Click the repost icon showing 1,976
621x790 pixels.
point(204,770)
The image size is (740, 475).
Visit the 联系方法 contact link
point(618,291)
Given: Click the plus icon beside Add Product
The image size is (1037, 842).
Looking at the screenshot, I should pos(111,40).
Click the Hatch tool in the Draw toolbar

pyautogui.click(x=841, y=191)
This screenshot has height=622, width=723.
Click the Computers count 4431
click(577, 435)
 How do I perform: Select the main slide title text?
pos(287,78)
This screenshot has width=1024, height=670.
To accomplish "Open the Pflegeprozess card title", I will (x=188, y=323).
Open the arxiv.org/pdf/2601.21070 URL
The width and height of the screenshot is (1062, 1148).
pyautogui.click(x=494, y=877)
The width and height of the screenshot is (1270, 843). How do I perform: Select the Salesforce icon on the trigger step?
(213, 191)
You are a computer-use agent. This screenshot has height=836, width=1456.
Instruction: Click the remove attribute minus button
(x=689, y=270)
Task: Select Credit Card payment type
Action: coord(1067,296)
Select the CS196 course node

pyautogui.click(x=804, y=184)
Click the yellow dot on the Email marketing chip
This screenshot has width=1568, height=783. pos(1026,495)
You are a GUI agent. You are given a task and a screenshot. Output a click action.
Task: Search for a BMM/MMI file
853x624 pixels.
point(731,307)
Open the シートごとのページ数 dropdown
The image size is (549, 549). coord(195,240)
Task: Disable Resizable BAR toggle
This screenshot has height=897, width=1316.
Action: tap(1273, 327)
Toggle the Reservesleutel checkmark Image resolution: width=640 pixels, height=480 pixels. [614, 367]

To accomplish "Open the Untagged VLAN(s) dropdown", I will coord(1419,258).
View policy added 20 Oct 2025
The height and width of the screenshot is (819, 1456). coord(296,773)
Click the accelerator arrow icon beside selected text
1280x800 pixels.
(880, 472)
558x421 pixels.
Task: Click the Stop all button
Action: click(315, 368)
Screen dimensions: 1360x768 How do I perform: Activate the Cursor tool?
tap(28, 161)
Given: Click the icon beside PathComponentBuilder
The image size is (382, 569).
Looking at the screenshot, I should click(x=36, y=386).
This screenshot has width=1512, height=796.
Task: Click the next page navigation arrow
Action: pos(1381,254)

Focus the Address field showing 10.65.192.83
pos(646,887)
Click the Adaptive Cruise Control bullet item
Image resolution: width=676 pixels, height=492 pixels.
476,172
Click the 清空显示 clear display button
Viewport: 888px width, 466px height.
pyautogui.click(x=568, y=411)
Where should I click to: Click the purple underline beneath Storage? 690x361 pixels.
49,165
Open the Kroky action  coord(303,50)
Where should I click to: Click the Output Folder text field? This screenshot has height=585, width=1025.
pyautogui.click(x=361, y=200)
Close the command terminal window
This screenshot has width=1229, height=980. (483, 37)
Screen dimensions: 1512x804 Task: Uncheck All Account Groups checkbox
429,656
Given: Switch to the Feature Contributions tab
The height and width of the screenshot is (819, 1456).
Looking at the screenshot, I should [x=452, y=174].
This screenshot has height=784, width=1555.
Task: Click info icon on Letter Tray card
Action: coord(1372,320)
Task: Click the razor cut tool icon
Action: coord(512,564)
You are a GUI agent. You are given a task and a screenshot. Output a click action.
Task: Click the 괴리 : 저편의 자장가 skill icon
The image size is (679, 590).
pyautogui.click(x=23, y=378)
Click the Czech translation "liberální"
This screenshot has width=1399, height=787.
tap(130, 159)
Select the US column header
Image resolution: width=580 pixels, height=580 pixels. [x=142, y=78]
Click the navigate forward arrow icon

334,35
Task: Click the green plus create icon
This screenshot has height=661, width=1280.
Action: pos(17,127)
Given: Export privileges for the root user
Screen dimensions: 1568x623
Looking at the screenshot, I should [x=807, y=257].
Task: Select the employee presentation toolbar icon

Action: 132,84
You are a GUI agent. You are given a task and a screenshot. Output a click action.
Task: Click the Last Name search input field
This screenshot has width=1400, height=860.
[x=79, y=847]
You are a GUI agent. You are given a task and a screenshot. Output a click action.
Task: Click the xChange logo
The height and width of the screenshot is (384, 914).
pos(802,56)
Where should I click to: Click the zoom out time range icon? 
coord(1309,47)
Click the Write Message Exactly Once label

What you have to do:
Please turn everything in the listing above, from the line containing "Open the Kroky" down to the line containing "Action: 132,84", both included, into a numbered list without the blank lines.

Finished task:
1. Open the Kroky action  coord(303,50)
2. Where should I click to: Click the Output Folder text field? This screenshot has height=585, width=1025.
3. pyautogui.click(x=361, y=200)
4. Close the command terminal window
5. This screenshot has width=1229, height=980. (483, 37)
6. Screen dimensions: 1512x804 Task: Uncheck All Account Groups checkbox
7. 429,656
8. Given: Switch to the Feature Contributions tab
9. The height and width of the screenshot is (819, 1456).
10. Looking at the screenshot, I should [x=452, y=174].
11. This screenshot has height=784, width=1555.
12. Task: Click info icon on Letter Tray card
13. Action: coord(1372,320)
14. Task: Click the razor cut tool icon
15. Action: coord(512,564)
16. You are a GUI agent. You are given a task and a screenshot. Output a click action.
17. Task: Click the 괴리 : 저편의 자장가 skill icon
18. The image size is (679, 590).
19. pyautogui.click(x=23, y=378)
20. Click the Czech translation "liberální"
21. This screenshot has width=1399, height=787.
22. tap(130, 159)
23. Select the US column header
24. Image resolution: width=580 pixels, height=580 pixels. [x=142, y=78]
25. Click the navigate forward arrow icon
26. 334,35
27. Task: Click the green plus create icon
28. This screenshot has height=661, width=1280.
29. Action: pos(17,127)
30. Given: Export privileges for the root user
31. Screen dimensions: 1568x623
32. Looking at the screenshot, I should [x=807, y=257].
33. Task: Select the employee presentation toolbar icon
34. Action: 132,84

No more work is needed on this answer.